In the IT context, the choice might be between a well-known software vendor and a much-cheaper alternative. But enterprise customers typically are going to go with the name-brand option, even if they don't need all the bells and whistles it provides. Many shops don't need something like Salesforce but they pay the premium just the same.
D. How price sensitive is the target customer?
Depending on the customer and the market, sometimes the customer doesn't really care if there is a cheaper alternative. They're happy with what they're doing and the price difference might be a rounding error to them so they just stick with what they've always been doing.
So yes, premium pricing can't last for some scenarios but that's hardly a rule.
I disagree. GoPro is not Premium. For me GoPro is cheap for what it does.
I had bought Sony and Canon DSLR in the past. THIS IS PREMIUM. Several thousand dollars each.
My Gopro does things NO OTHER CAMERA in the thousands category could do. In fact , the people at Canon, Nikon, and Sony disable features on the hundred dollar category so it does not compete with the thousands.
E.g You want instantaneous electric controlled shutter on your NEX X Sony camera?

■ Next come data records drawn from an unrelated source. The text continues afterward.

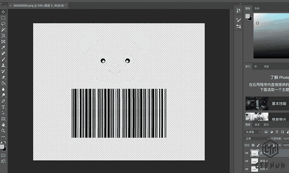This screenshot has width=289, height=173.
Task: Switch to the 色板 tab
Action: pyautogui.click(x=257, y=8)
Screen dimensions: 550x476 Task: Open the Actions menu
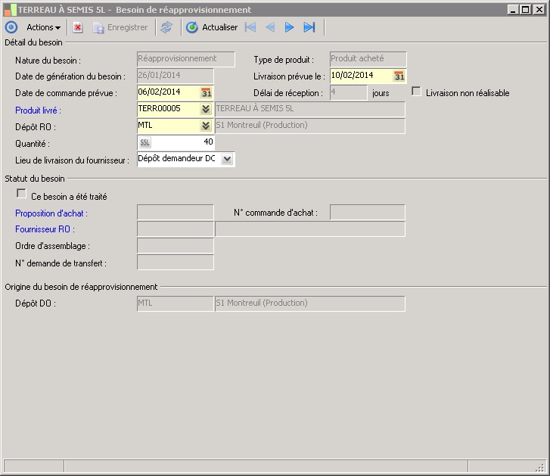pyautogui.click(x=43, y=27)
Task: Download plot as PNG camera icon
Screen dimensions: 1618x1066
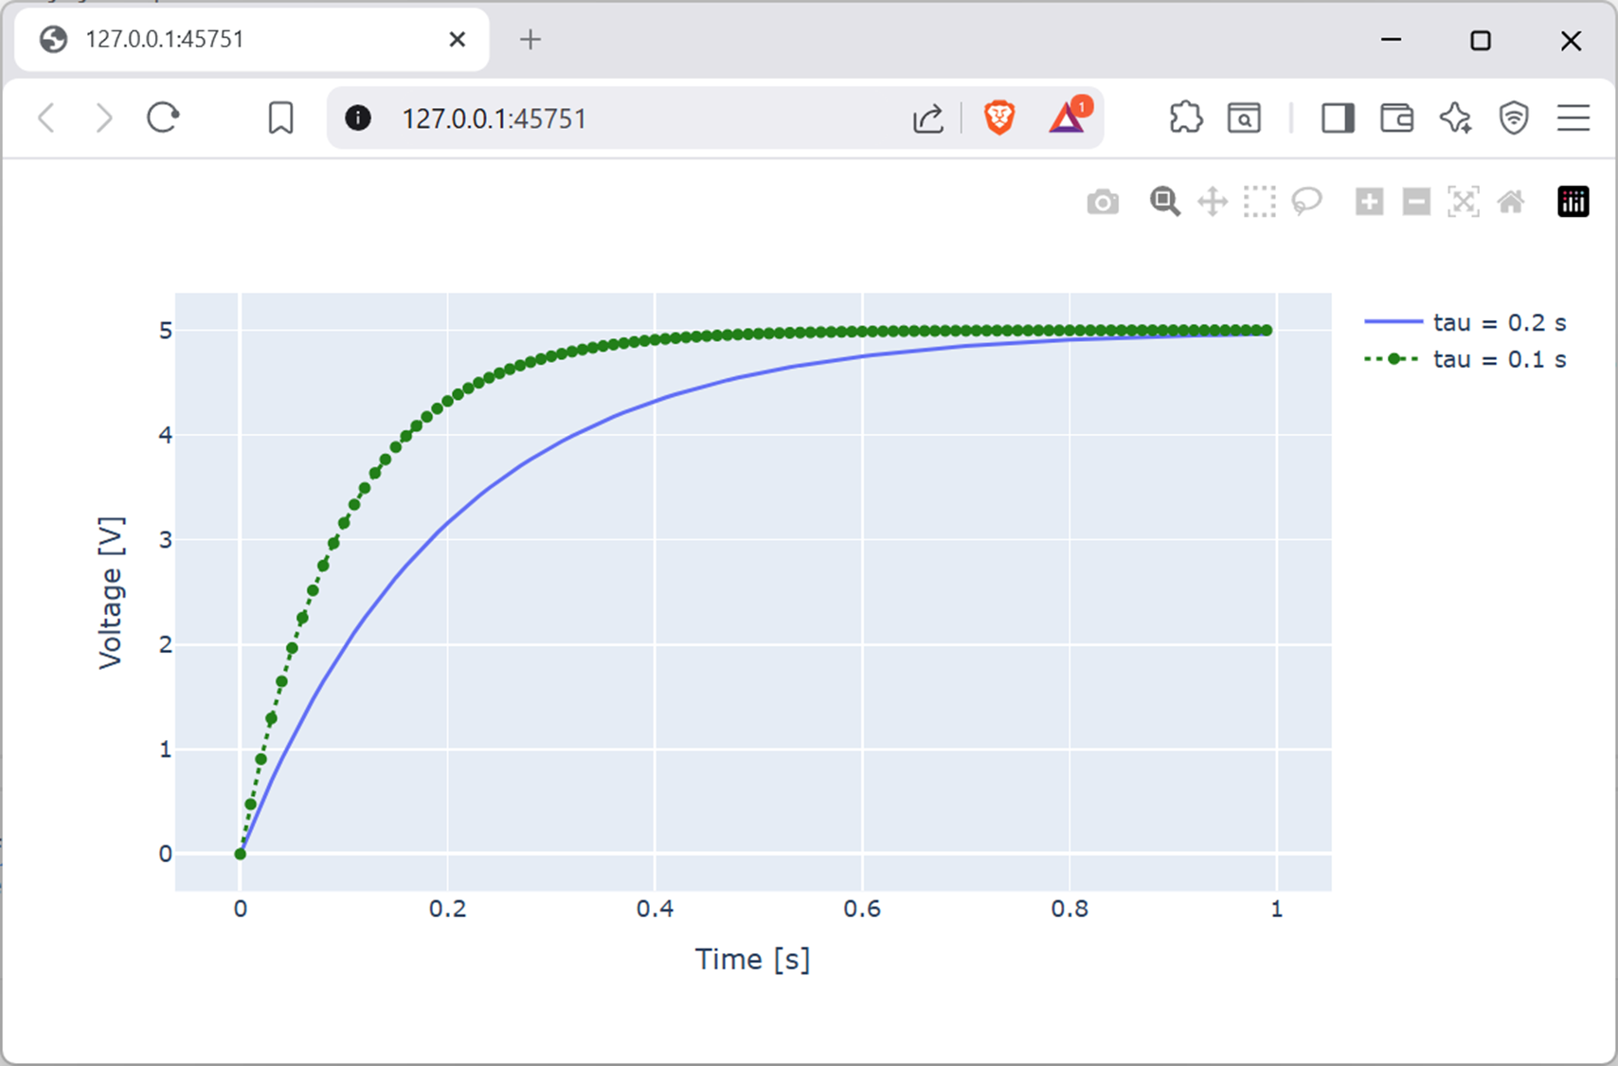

Sorry, you need to pay thousands of dollars. You want uncompressed HDMI video output? Same answer. They have an HDMI port!!, they simply disable it!! They provide you with crappy analog output.
With my GoPro, I can do it all way cheaper, smaller, lighter, great video, and rock solid. Connecting it to a HDMI grabber provides amazing quality. You could stabilize it with cheap motors as it is so lightweight. Control via the Web?,mobile phone?with my own apps? no problem with the GoPro.
I love this camera so much, and hate the others. If Gopro decided to make a DLSR, I would buy it. The other companies could burn in Hell, they had abused so much.
good for you to be such a fan, for one I am not, although owning their devices.
Overpriced products, some botched updates (yes, most companies screw up more than once, but that's not an excuse), not really caring that much for customers (cases oficially usable under water were only included in Hero 3, which is roughly +-5th generation, till then they were just waterproof & completely out of focus).
Image quality is a joke compared to recent cell phones. Price wise their top model is ridiculously expensive, without delivering anything special (ie better picture quality).
Battery life is bad, and no sign of improvement (apart from PR talk every single release). THis is exactly the type of device needing long battery life, since it's often in environments where switching battery is impossible/very hard, and often being exposed to cold.
They are chasing 4K video and ridiculous frame rates, but picture quality was never paramount (problem is, competition is worse). This is niche interest, most people don't need nor want 1080p / 120 fps. For nice slow-mo movies, you need anyway much higher framerate (at least 240 fps).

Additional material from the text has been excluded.